Legados da Copa e um W.O.

O primeiro legado da Copa: 64 anos depois repetiram-se as touradas de Madrid e a Espanha voltou para casa com seu revolucionário futebol de posse de bola enferrujado e humilhado.

Por coincidência, ao mesmo tempo, a dinastia dos Bourbon que reina na Espanha desde 1713 mudou de guarda: o rei Juan Carlos, artífice da transição democrática pós-franquismo, alquebrado pela saúde e desmoralizado por alguns escândalos e alguns safáris, cedeu o lugar ao filho Felipe 6º, uma cara mais nova que a do técnico Del Bosque e mais confiável que a do premiê Mariano Rajoy.

Esse foi o evento mais ruidoso e escandaloso dentro de campo. Fora do campo, onde hordas de turistas misturam a alegria natural de forasteiros que andam em grupos, produzem um carnaval temporão, cada um com a sua ginga própria e seu senso de humor particular.
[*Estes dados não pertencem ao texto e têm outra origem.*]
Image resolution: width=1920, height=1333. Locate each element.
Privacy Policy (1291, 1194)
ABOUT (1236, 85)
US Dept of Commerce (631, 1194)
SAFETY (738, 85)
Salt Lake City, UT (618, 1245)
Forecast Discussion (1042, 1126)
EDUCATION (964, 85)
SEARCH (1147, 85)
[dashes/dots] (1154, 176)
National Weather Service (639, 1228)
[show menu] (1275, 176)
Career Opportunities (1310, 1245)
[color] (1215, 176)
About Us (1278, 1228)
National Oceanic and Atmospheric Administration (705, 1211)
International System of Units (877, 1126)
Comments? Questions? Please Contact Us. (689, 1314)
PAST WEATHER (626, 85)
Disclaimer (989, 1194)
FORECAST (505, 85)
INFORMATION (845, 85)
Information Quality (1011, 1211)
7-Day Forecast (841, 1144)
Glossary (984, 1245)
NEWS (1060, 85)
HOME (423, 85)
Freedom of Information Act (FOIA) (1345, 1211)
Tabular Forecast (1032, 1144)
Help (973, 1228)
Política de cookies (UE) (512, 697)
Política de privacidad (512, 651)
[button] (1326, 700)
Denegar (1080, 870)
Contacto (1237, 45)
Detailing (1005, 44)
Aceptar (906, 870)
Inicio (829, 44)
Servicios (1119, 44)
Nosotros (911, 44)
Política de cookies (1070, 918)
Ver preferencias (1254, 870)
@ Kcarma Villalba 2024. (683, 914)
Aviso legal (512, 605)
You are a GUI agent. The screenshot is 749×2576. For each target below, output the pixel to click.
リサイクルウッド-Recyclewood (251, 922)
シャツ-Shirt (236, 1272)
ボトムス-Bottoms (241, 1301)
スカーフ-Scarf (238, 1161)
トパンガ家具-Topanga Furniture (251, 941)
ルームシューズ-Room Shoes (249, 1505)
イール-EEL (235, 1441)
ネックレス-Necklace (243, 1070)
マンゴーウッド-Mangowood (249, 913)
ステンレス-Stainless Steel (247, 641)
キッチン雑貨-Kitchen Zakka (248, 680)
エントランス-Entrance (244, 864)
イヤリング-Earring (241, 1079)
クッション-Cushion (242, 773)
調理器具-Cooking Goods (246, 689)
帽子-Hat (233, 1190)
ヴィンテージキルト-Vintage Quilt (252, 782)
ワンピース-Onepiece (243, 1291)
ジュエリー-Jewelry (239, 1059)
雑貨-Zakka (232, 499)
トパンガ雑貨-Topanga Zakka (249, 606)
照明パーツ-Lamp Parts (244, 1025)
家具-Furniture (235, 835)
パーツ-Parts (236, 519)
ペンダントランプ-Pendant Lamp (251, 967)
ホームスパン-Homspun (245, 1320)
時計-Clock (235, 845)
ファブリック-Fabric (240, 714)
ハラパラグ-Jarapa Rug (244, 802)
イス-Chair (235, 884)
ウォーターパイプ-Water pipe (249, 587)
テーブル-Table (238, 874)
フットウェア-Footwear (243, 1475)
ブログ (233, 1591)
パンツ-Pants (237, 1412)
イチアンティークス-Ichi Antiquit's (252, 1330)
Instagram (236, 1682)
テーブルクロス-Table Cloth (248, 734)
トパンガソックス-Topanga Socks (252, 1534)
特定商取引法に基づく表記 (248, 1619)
Enquanto nós esperamos que a seleção de Felipão se solte um pouco mais, os olhos do País estão divididos entre o futebol e a política, pois afinal de contas quando as emoções do espetáculo do futebol se esvaírem, voltaremos à rotina da mediocridade técnica mas apaixonante do nosso Brasileirão e as especulações sobre o futuro do País.

No nosso contencioso em suspenso, estão a incapacidade de crescimento mais robusto e sustentável do país e a irresistível compulsão do governo de controlar tanto as variáveis econômicas como a opinião alheia.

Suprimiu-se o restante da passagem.